BEGIN Information provided

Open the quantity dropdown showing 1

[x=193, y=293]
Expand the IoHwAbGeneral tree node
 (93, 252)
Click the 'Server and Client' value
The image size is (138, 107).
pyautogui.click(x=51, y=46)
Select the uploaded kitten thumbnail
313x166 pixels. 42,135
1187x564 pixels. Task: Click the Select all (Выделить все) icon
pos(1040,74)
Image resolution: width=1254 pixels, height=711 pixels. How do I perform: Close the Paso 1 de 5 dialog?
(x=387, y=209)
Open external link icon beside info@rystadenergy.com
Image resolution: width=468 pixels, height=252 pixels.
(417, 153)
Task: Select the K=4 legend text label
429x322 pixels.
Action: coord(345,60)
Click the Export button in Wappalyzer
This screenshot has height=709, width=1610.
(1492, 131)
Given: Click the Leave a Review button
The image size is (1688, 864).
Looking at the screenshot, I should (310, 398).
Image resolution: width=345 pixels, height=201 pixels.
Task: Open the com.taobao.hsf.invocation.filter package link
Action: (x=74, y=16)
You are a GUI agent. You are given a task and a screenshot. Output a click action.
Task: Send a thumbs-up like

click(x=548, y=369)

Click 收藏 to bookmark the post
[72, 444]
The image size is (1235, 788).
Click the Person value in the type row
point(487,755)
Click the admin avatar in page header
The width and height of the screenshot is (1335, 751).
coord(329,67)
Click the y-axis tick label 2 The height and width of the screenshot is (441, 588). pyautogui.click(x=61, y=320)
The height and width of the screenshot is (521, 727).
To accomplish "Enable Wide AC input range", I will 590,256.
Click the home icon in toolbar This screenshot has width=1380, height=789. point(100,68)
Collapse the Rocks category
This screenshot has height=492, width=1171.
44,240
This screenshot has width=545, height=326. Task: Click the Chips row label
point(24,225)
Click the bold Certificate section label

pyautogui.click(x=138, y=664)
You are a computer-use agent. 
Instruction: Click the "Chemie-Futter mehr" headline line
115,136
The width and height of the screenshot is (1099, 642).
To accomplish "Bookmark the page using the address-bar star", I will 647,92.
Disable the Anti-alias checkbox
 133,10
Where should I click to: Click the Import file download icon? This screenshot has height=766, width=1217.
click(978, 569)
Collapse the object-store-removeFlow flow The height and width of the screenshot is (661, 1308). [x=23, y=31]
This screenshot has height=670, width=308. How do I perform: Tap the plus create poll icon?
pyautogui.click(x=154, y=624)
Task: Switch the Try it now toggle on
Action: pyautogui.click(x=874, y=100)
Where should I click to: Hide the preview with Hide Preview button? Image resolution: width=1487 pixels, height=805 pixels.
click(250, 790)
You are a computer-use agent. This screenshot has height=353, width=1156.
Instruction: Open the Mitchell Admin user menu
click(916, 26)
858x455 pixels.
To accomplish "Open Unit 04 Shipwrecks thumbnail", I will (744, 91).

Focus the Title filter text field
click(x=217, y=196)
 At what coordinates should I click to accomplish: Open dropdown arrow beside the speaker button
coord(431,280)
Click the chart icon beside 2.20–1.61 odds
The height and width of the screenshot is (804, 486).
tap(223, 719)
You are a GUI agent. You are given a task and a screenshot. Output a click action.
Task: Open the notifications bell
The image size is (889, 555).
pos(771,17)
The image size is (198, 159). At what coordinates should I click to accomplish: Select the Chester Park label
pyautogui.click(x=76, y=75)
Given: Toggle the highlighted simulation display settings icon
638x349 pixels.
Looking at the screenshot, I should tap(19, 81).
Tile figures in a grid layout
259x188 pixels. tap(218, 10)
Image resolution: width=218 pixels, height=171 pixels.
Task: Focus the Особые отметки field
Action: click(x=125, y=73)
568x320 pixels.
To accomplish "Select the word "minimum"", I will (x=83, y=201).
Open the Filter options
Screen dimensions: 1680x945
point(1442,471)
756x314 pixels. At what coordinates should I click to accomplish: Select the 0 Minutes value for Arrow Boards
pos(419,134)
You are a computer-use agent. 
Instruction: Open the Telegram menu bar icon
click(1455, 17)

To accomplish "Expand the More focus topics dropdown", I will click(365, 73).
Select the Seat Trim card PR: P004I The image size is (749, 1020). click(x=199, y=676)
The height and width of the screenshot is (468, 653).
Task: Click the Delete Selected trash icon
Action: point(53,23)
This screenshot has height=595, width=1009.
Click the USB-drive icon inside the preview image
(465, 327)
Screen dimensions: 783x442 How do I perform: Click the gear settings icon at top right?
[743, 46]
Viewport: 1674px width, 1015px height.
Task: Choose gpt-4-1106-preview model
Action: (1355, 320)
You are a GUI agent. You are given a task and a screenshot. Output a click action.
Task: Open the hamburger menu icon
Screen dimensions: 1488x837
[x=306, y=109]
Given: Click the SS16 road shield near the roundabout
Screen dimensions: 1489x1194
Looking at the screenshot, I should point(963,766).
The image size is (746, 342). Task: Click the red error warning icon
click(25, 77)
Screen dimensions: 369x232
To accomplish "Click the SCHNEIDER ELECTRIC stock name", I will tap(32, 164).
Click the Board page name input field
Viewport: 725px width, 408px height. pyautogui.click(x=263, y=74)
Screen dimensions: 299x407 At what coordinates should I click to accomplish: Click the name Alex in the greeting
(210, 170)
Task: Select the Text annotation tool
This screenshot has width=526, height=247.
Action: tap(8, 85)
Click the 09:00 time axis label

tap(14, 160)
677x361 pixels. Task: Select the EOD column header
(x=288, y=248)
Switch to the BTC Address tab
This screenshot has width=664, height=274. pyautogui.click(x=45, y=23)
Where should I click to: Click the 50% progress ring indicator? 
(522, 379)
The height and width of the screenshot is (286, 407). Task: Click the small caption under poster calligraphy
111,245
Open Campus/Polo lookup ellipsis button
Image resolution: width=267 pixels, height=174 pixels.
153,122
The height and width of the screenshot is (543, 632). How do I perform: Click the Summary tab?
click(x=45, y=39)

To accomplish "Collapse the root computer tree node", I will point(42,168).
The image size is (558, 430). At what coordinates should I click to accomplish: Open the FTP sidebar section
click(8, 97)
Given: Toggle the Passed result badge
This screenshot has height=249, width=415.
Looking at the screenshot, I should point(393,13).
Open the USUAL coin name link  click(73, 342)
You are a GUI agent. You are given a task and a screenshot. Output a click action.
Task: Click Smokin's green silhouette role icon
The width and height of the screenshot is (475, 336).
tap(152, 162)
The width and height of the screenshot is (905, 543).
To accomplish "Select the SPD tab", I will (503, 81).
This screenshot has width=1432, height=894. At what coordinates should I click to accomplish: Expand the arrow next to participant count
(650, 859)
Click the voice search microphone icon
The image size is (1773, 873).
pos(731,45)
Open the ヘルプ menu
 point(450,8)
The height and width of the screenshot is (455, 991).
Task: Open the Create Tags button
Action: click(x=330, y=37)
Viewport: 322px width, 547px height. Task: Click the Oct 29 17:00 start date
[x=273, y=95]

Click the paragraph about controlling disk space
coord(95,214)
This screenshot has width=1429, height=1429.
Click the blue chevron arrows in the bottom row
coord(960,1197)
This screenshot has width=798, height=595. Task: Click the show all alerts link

END Information provided

* _The problem_
Copy out the items word for word, starting at their first line and stopping after the line that contains "pos(1040,74)".

* _Solution to this task_
Open the quantity dropdown showing 1

[x=193, y=293]
Expand the IoHwAbGeneral tree node
 (93, 252)
Click the 'Server and Client' value
The image size is (138, 107).
pyautogui.click(x=51, y=46)
Select the uploaded kitten thumbnail
313x166 pixels. 42,135
1187x564 pixels. Task: Click the Select all (Выделить все) icon
pos(1040,74)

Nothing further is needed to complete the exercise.